Eso también ayuda a explicar por qué tantos proyectos independientes similares encuentran comunidades muy fieles dentro de Steam. Muchos jugadores ya no buscan únicamente experiencias relajantes o puramente competitivas. Existe un interés creciente por juegos capaces de generar atmósferas extrañas, tensión constante y sistemas que obliguen a tomar decisiones incómodas.
Aquí, incluso algo tan simple como cocinar comida puede convertirse en un problema moral si el pueblo entero está muriendo de hambre.
La estética medieval decadente también aporta bastante personalidad. Lejos de mundos coloridos o fantasías heroicas, el juego apuesta por ambientes miserables, aldeanos desconfiados y una sensación permanente de deterioro. Todo parece diseñado para transmitir que el mundo está lentamente colapsando.

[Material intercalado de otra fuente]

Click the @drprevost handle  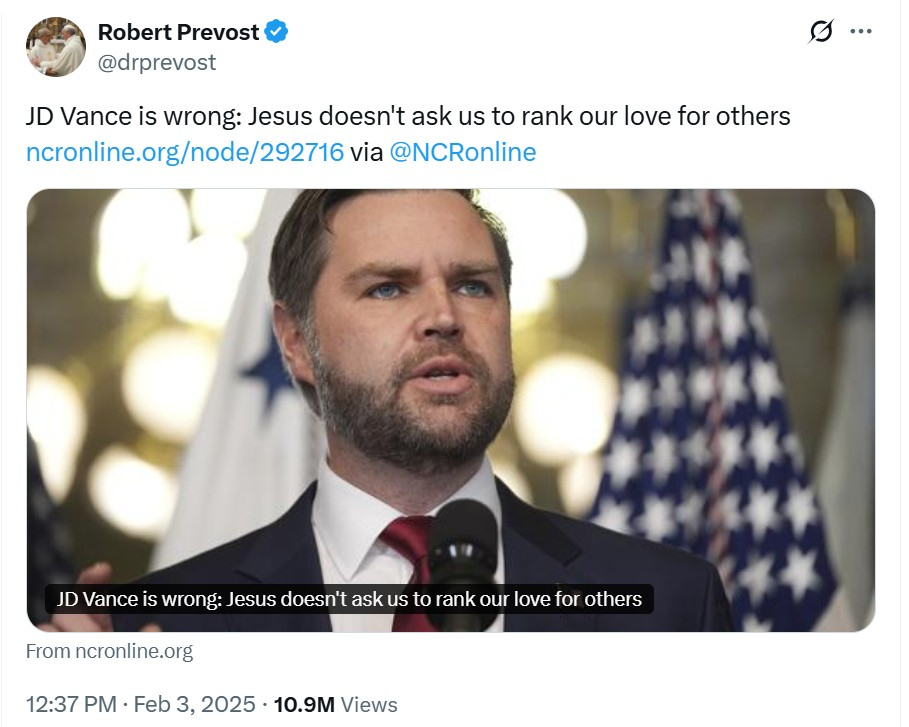156,62
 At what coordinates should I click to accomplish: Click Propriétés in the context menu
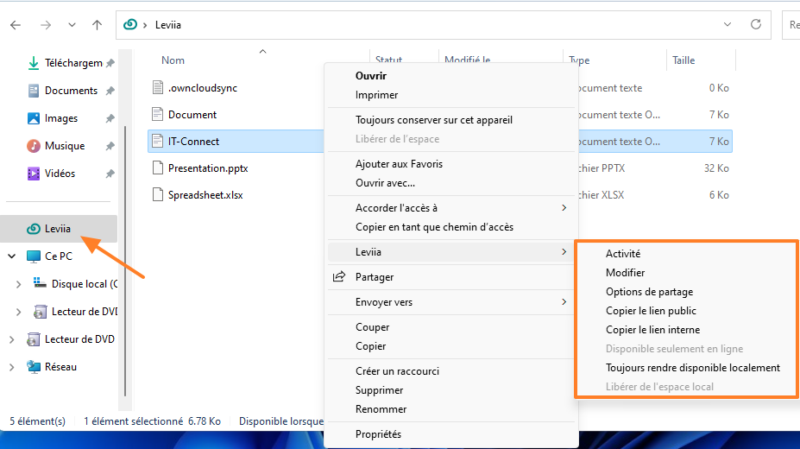point(378,434)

El acceso anticipado además le permite al estudio ajustar sistemas, expandir contenido y moldear la experiencia según las reacciones de la comunidad. Y considerando la cantidad de mecánicas ya presentes en esta primera versión, resulta evidente que el proyecto apunta a convertirse en algo mucho más ambicioso con el tiempo.
Porque a veces los simuladores más interesantes no son los que prometen tranquilidad absoluta.
Son los que logran convertir tareas cotidianas en algo inquietante, impredecible… y bastante difícil de abandonar.